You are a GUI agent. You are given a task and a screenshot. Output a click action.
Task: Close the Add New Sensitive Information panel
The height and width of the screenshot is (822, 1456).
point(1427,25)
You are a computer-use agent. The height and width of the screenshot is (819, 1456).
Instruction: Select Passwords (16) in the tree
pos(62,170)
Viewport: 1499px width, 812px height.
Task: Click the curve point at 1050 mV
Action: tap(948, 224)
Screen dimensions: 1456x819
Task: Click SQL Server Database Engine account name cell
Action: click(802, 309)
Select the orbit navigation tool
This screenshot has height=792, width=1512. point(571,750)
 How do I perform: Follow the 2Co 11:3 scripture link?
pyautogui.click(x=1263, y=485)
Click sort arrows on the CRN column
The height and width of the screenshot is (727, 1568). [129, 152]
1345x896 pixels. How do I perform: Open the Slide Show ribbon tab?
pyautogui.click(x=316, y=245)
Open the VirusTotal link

----------

## [Task to complete]
Print out each line of the data exactly.

## [Answer box]
You are a GUI agent. You are given a task and a screenshot. Output a click action.
Task: Close the Add New Sensitive Information panel
The height and width of the screenshot is (822, 1456).
point(1427,25)
You are a computer-use agent. The height and width of the screenshot is (819, 1456).
Instruction: Select Passwords (16) in the tree
pos(62,170)
Viewport: 1499px width, 812px height.
Task: Click the curve point at 1050 mV
Action: tap(948, 224)
Screen dimensions: 1456x819
Task: Click SQL Server Database Engine account name cell
Action: click(802, 309)
Select the orbit navigation tool
This screenshot has height=792, width=1512. point(571,750)
 How do I perform: Follow the 2Co 11:3 scripture link?
pyautogui.click(x=1263, y=485)
Click sort arrows on the CRN column
The height and width of the screenshot is (727, 1568). [129, 152]
1345x896 pixels. How do I perform: Open the Slide Show ribbon tab?
pyautogui.click(x=316, y=245)
Open the VirusTotal link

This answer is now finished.